▶ [Supplied records]
****************************************

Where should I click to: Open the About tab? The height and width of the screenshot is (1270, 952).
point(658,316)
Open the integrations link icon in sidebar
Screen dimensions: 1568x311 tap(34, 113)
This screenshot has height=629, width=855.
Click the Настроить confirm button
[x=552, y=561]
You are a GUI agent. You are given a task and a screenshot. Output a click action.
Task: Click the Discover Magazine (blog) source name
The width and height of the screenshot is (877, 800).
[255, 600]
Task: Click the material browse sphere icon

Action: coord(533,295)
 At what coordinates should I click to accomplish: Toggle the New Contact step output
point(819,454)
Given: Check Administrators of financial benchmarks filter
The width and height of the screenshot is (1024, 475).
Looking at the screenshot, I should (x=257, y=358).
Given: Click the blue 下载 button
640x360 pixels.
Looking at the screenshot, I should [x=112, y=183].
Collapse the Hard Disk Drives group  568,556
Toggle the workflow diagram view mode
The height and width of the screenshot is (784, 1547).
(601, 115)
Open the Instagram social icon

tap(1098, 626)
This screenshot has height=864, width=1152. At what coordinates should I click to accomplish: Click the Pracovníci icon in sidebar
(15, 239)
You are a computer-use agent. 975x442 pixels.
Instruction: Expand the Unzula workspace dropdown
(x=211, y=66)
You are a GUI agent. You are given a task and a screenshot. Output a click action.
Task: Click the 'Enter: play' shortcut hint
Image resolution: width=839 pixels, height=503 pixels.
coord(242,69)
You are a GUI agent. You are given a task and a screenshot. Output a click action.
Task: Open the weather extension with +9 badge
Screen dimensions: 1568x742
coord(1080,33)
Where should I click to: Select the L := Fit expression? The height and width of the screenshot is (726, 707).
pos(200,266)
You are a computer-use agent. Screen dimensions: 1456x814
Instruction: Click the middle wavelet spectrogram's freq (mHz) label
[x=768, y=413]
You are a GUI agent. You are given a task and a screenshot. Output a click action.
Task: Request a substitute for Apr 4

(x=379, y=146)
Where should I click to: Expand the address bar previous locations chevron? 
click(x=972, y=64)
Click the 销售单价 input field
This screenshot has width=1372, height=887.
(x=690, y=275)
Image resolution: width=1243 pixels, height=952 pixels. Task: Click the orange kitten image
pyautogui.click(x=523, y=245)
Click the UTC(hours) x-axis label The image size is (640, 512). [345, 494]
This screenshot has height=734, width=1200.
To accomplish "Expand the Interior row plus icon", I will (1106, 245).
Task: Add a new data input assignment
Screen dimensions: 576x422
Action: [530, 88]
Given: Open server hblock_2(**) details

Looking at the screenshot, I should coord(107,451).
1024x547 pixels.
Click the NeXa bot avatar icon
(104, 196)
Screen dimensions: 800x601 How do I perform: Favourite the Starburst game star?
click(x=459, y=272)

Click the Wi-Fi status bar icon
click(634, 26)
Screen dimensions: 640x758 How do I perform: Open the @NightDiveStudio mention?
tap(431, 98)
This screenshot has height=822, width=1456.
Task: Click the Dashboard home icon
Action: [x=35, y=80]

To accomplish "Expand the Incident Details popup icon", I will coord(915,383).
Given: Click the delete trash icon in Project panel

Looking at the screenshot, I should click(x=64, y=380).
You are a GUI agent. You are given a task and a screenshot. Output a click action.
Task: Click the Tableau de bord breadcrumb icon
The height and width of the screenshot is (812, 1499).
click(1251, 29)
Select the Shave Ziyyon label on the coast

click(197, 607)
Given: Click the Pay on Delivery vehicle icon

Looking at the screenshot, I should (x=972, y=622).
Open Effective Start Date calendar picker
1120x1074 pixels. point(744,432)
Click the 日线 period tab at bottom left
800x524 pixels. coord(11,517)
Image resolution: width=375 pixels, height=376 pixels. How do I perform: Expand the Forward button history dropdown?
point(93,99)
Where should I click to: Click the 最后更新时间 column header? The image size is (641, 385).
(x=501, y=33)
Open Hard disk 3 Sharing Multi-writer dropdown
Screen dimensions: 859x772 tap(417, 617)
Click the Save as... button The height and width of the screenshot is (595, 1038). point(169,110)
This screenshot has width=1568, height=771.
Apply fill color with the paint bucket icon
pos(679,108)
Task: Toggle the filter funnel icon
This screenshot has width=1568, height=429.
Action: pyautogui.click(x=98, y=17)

****************************************

▶ [What is asked] Rewrite the records above, replacing every "GUI agent" with "screen assistant" and keeping everything else unchanged.

▶ [Exercise output]
Where should I click to: Open the About tab? The height and width of the screenshot is (1270, 952).
point(658,316)
Open the integrations link icon in sidebar
Screen dimensions: 1568x311 tap(34, 113)
This screenshot has height=629, width=855.
Click the Настроить confirm button
[x=552, y=561]
You are a screen assistant. You are given a task and a screenshot. Output a click action.
Task: Click the Discover Magazine (blog) source name
The width and height of the screenshot is (877, 800).
[255, 600]
Task: Click the material browse sphere icon

Action: coord(533,295)
 At what coordinates should I click to accomplish: Toggle the New Contact step output
point(819,454)
Given: Check Administrators of financial benchmarks filter
The width and height of the screenshot is (1024, 475).
Looking at the screenshot, I should (x=257, y=358).
Given: Click the blue 下载 button
640x360 pixels.
Looking at the screenshot, I should [x=112, y=183].
Collapse the Hard Disk Drives group  568,556
Toggle the workflow diagram view mode
The height and width of the screenshot is (784, 1547).
(601, 115)
Open the Instagram social icon

tap(1098, 626)
This screenshot has height=864, width=1152. At what coordinates should I click to accomplish: Click the Pracovníci icon in sidebar
(15, 239)
You are a computer-use agent. 975x442 pixels.
Instruction: Expand the Unzula workspace dropdown
(x=211, y=66)
You are a screen assistant. You are given a task and a screenshot. Output a click action.
Task: Click the 'Enter: play' shortcut hint
Image resolution: width=839 pixels, height=503 pixels.
coord(242,69)
You are a screen assistant. You are given a task and a screenshot. Output a click action.
Task: Open the weather extension with +9 badge
Screen dimensions: 1568x742
coord(1080,33)
Where should I click to: Select the L := Fit expression? The height and width of the screenshot is (726, 707).
pos(200,266)
You are a computer-use agent. Screen dimensions: 1456x814
Instruction: Click the middle wavelet spectrogram's freq (mHz) label
[x=768, y=413]
You are a screen assistant. You are given a task and a screenshot. Output a click action.
Task: Request a substitute for Apr 4

(x=379, y=146)
Where should I click to: Expand the address bar previous locations chevron? 
click(x=972, y=64)
Click the 销售单价 input field
This screenshot has width=1372, height=887.
(x=690, y=275)
Image resolution: width=1243 pixels, height=952 pixels. Task: Click the orange kitten image
pyautogui.click(x=523, y=245)
Click the UTC(hours) x-axis label The image size is (640, 512). [345, 494]
This screenshot has height=734, width=1200.
To accomplish "Expand the Interior row plus icon", I will (1106, 245).
Task: Add a new data input assignment
Screen dimensions: 576x422
Action: [530, 88]
Given: Open server hblock_2(**) details

Looking at the screenshot, I should coord(107,451).
1024x547 pixels.
Click the NeXa bot avatar icon
(104, 196)
Screen dimensions: 800x601 How do I perform: Favourite the Starburst game star?
click(x=459, y=272)

Click the Wi-Fi status bar icon
click(634, 26)
Screen dimensions: 640x758 How do I perform: Open the @NightDiveStudio mention?
tap(431, 98)
This screenshot has height=822, width=1456.
Task: Click the Dashboard home icon
Action: [x=35, y=80]

To accomplish "Expand the Incident Details popup icon", I will coord(915,383).
Given: Click the delete trash icon in Project panel

Looking at the screenshot, I should click(x=64, y=380).
You are a screen assistant. You are given a task and a screenshot. Output a click action.
Task: Click the Tableau de bord breadcrumb icon
The height and width of the screenshot is (812, 1499).
click(1251, 29)
Select the Shave Ziyyon label on the coast

click(197, 607)
Given: Click the Pay on Delivery vehicle icon

Looking at the screenshot, I should (x=972, y=622).
Open Effective Start Date calendar picker
1120x1074 pixels. point(744,432)
Click the 日线 period tab at bottom left
800x524 pixels. coord(11,517)
Image resolution: width=375 pixels, height=376 pixels. How do I perform: Expand the Forward button history dropdown?
point(93,99)
Where should I click to: Click the 最后更新时间 column header? The image size is (641, 385).
(x=501, y=33)
Open Hard disk 3 Sharing Multi-writer dropdown
Screen dimensions: 859x772 tap(417, 617)
Click the Save as... button The height and width of the screenshot is (595, 1038). point(169,110)
This screenshot has width=1568, height=771.
Apply fill color with the paint bucket icon
pos(679,108)
Task: Toggle the filter funnel icon
This screenshot has width=1568, height=429.
Action: pyautogui.click(x=98, y=17)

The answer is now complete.